[Your objective]: List every person named in the meeting minutes below.

[Page extract]:
Tech Meeting Minutes 20111027
ScotGrid Tech Meeting 27 October 2011
Mark - chair
Sam - minutes
APEL publishing has been fixed. (It was claiming to be publishing to the accounting portal while actually not doing anything of the sort.)
Three tickets: 75671: missing library at ECDF. Andy: I think this is them not us. The ticket is on hold while they investigate. They need to fix their path to call the right gcc.
The other tickets are the spacetoken changes for ATLAS and the CVMFS tracking ticket.
Andy: will be meeting with the ECDF technical team today. Things will move along with CVMFS then, so hopefully we'll soon be in a testing phase.
Everything else seems to be going well. Looking forward to the end of the accounting period.
Mark notes that corrective actions needing downtime should probably be performed in November - post the accounting period, and before the stress of the new procurement.
Mark is going to raise the metrics issue at the Ops Team meeting. We'll agree internally what needs to be done for the Quarterly reports (especially for shared sites, where there is disagreement over how to represent the site).
One ticket: the enmr.eu tag modification issue.
David: the problem with this is that what Christophe is trying to do is an lcg-tags query, which intermittently works. There doesn't seem to be any reasonable pattern as to how this is correlated - we now have some longer term test results from him.

[Provided information]:
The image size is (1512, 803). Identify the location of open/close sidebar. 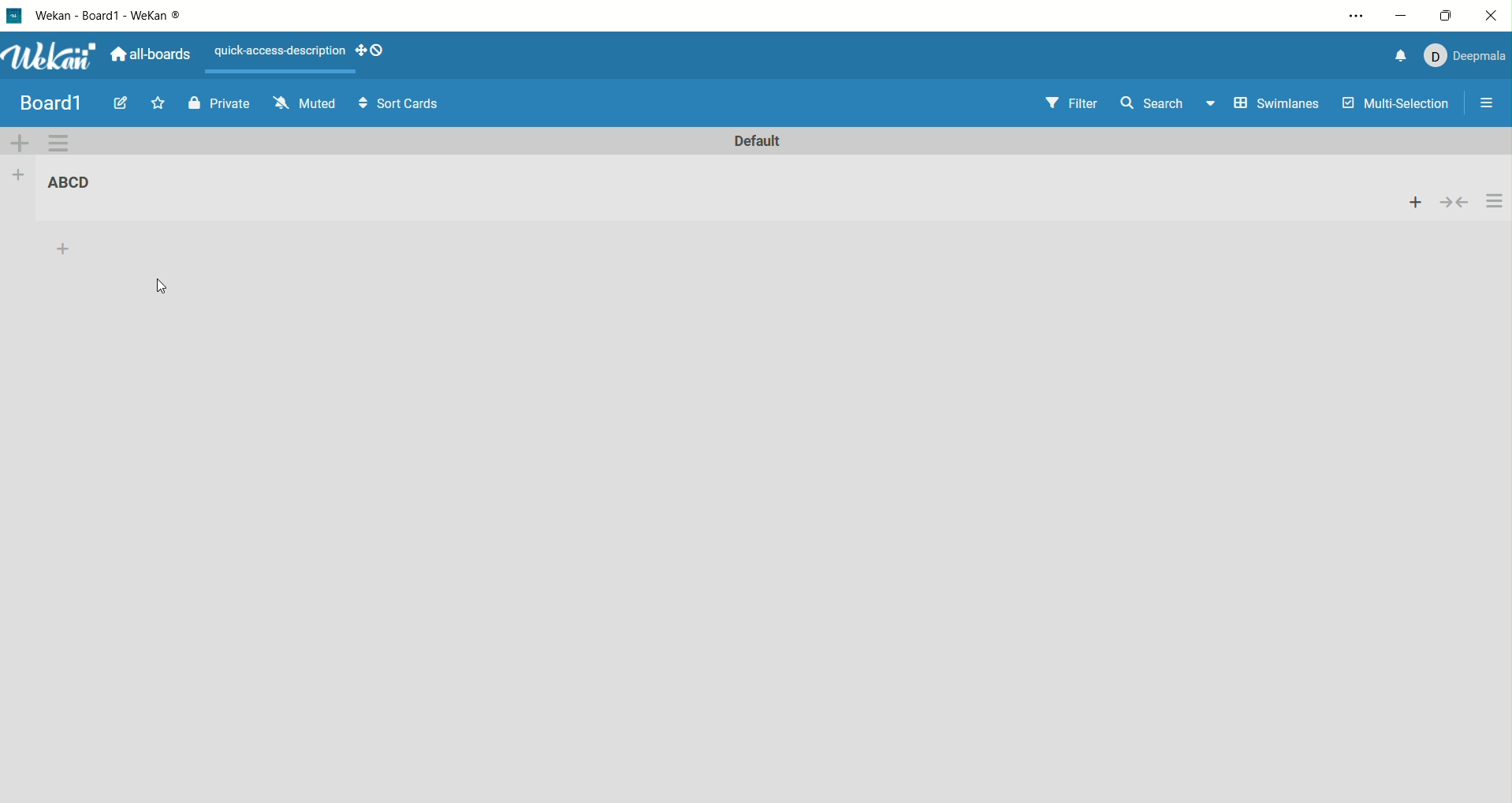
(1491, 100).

---

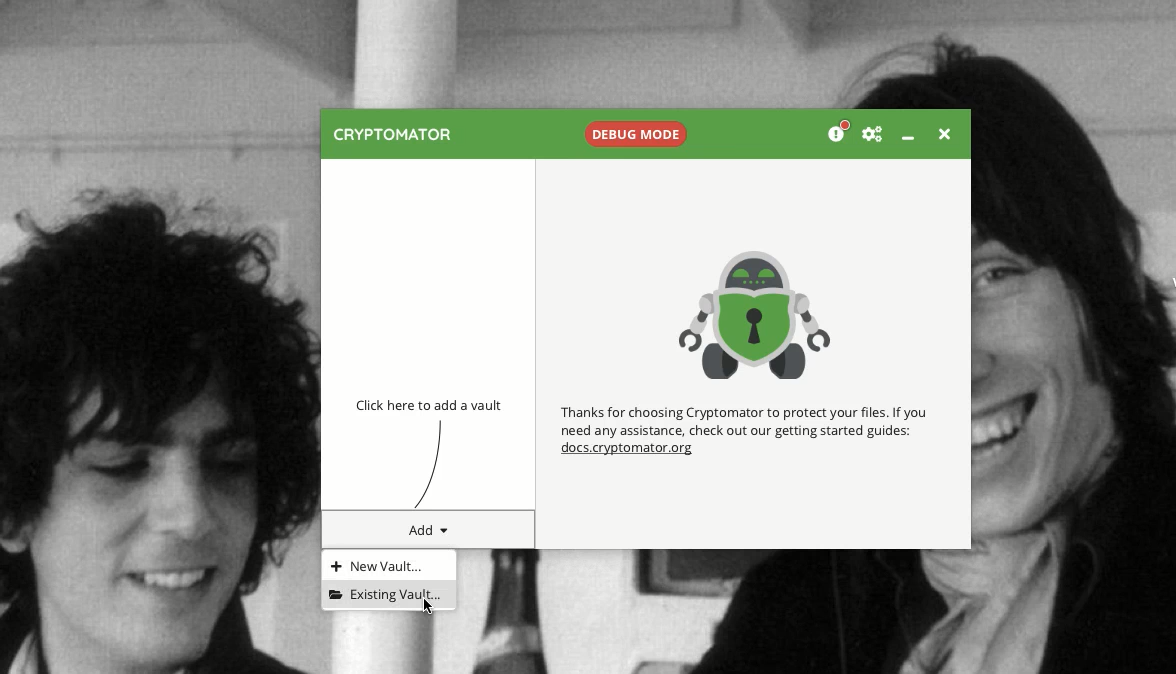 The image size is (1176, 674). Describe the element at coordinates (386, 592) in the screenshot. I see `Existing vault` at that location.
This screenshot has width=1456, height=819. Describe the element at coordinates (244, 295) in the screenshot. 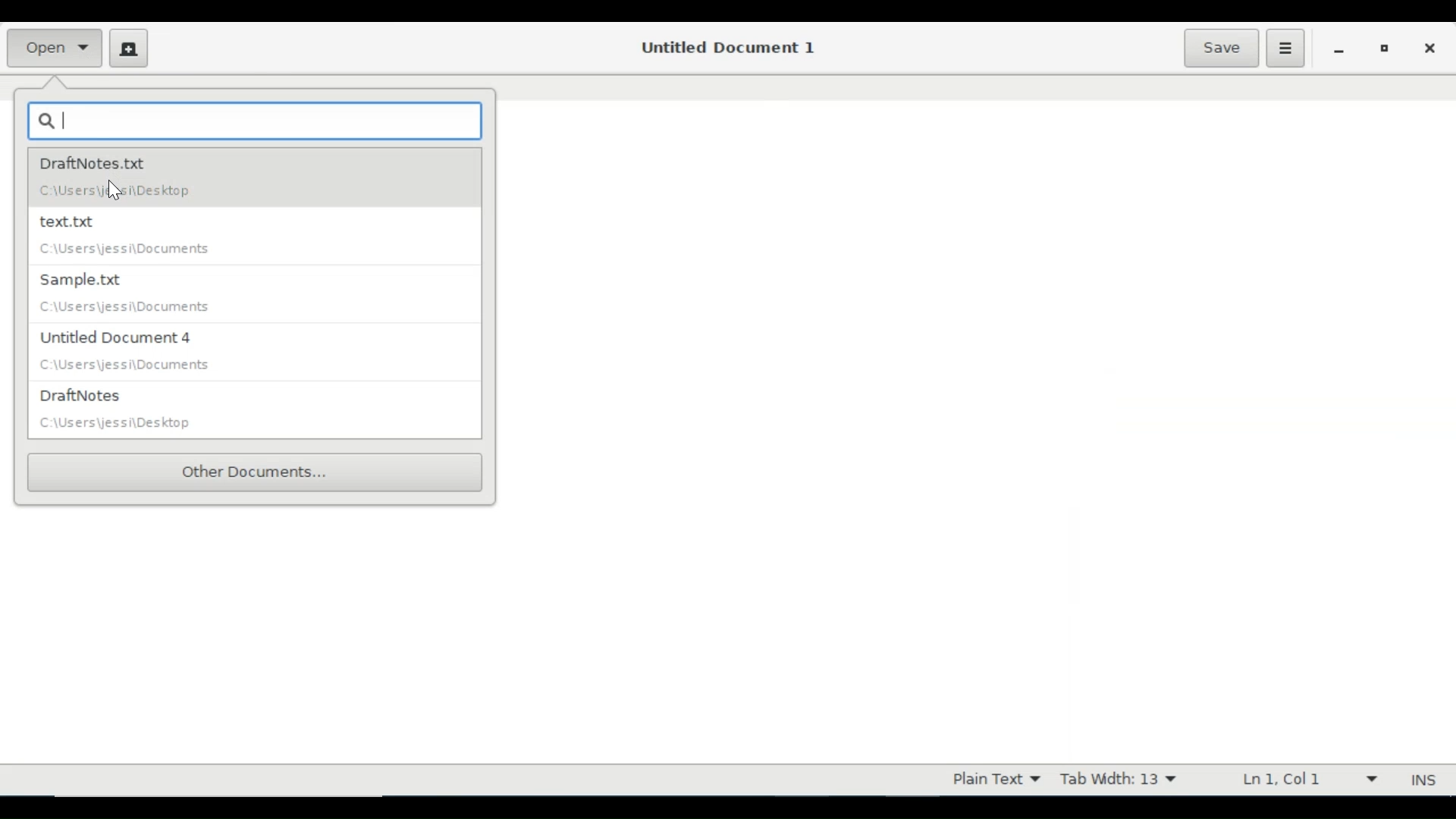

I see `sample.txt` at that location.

--

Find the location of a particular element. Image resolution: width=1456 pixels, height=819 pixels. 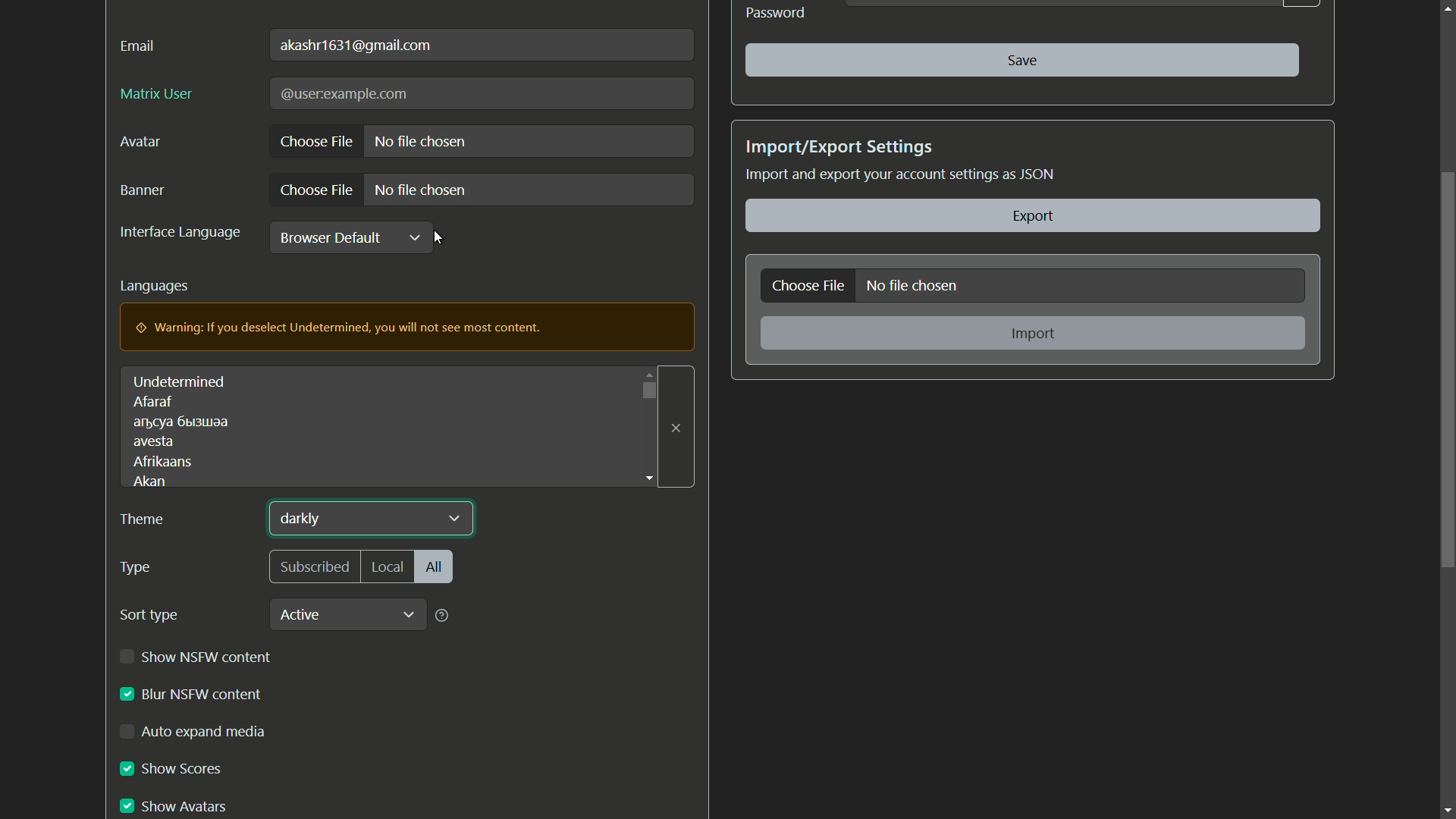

[Complete response]: Mark, Sam, Andy, David, Christophe